ZITIERTE PASSAGE
# Blei Einfuhr und Handelverbot für Dänemark (Pilker,Jig-Köpfe usw.)



## Mefo (12. September 2002)

Hi,
habe in der Rute und Rolle  Ausgabe Juli 2002 folgenden Bericht gelesen! 


Aus fürs Blei
Bleifreie Zeiten für Angler in Dänemark:Ab dem 1.12.02 darf Blei weder eingeführt noch damit gehandelt werden.Das gab der dänische Minister für Umwelt,Svend Auken,bekannt.Dänemark wird somit das erste Land der Welt sein,in dem nicht nur Blei selbst,sondern auch keine Verbindung wie verchromte oder lackierte Blinker,Pilker oder Twister verwendet werden dürfen.Dieses Verbot stieß bei den dänischen Angelverbänden auf große Ablehnung und Unverständniss. ;+  ;+  ;+ 

Was soll das denn? Die sollen sich doch lieber Gedanken machen wie man die Einleitung von Gülle,Dünger usw. reduzieren kann. :r 
Soll ich jetzt mit 12er Schloßschrauben , Stahlplatten zum Brandungsangeln oder Pilken.Ich glaube mal wieder eine Blitzentscheidung vom grünen Tisch ,die ich nicht nachvollziehen kann. :e 

PS: Am 31.11.02 muß man jede Menge günstiger Pilker ;Blinker und Jig-Köpfe in Dänemark  Kaufen können. :m  :q   

Immer eine gespannte Schnur 
Gruß Richard


----------



## FFT_Webmaster (12. September 2002)

*tja*

Keine Ahnung ob das stimmt. Aber trotzdem wenn Du was gegen die Bauern (also Gülle) unternimmst verlierst Du die Wahlen  Gegen Blei und Angler bringt Dir Stimmen der Grünen. Alles Politik.

Aber es sind halt Alternativen gefordert. Warten wir mal den Gerätemarkt ab, da kommt schon was. Angeln wird man weiterhin können.


----------



## Meeresangler_Schwerin (12. September 2002)

Na da bin ich aber gespannt ob die Dänen das wirklich durchziehen. Gemunkelt wird ja schon lange darüber.
Nachher &quot;schmuggeln&quot; wir das Blei nach Dänemark so wie das Bier nach Norge.


----------



## Klausi (12. September 2002)

Also gesprochen wird schon lange darüber, bisher war aber davon die rede das mit Bleiköder nicht mehr gehandelt werden darf und die Produktion auf Bleifrei umgestellt wird. Das werden die die nie von einen Tag auf den anderen durchbekommen,dass nicht mehr mit Blei geangelt wird. Ich denke das die das nach und nach einschränken werden.


----------



## bitti (13. September 2002)

Moin,

bin ja mal gespannt, wie die das kontrollieren wollen. Kommt da ein Zielfander auf dein Boot und kratzt von Deinen Pilkern den Lack ab um zu sehen, aus was diese sind?

Gruß

Bitti


----------



## Klausi (13. September 2002)

Willkommen in Board @ Bitti #h


----------



## Mefo (13. September 2002)

Hi und Danke für Eure schnellen Antworten!

SCHRIFTLICHER AUFTRAG 1
Wandle die Einträge von der Zeile mit „The height and width of the screenshot is (449, 449).“ bis zur Zeile mit „[x=59, y=145]“ in eine zweispaltige CSV mit den Spalten „Anweisung“ und „Antwort“ um. Pro Eintrag eine Zeile, jedes Feld in Anführungszeichen, Zeilenumbrüche durch Leerzeichen ersetzt und ohne die Bilder.

BEREITGESTELLTES MATERIAL

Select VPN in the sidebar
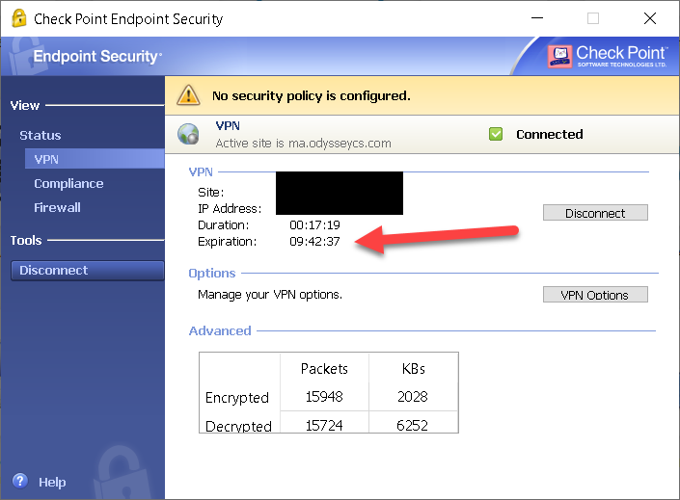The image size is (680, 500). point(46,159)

---

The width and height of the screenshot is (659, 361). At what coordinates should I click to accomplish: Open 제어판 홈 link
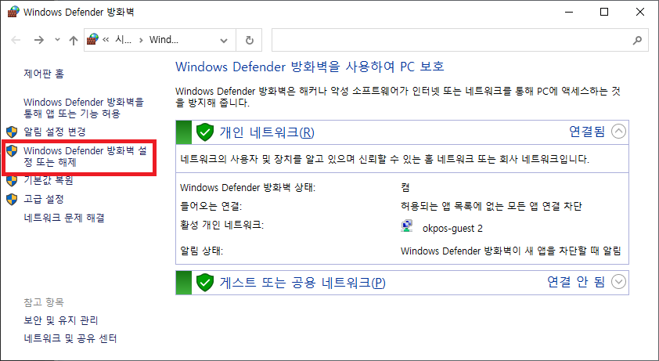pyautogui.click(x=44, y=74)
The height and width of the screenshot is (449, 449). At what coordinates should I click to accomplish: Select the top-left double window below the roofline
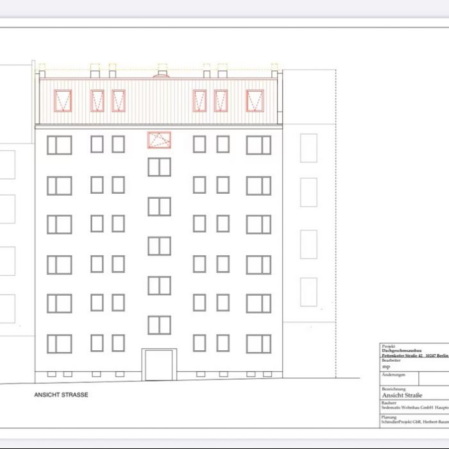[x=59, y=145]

...

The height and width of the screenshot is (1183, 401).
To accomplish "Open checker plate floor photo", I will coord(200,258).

SCHRIFTLICHER AUFTRAG 2
Beantworte zum Forumsthread über das dänische Bleiverbot diese Fragen:
(a) Ab welchem Datum dürfen laut dem zitierten Bericht in Dänemark Blei weder eingeführt noch gehandelt werden?
(b) In welcher Zeitschrift und welcher Ausgabe hat Mefo den Bericht gelesen?
(c) Womit vergleicht Meeresangler_Schwerin ein mögliches Schmuggeln von Blei nach Dänemark?

VOLLSTÄNDIGE ANTWORT 1
Anweisung,Antwort
"The height and width of the screenshot is (449, 449). At what coordinates should I click to accomplish: Select the top-left double window below the roofline","[x=59, y=145]"

VOLLSTÄNDIGE ANTWORT 2
(a) Ab dem 1.12.02.
(b) In der Rute und Rolle, Ausgabe Juli 2002.
(c) Mit dem Bier, das nach Norge geschmuggelt wird.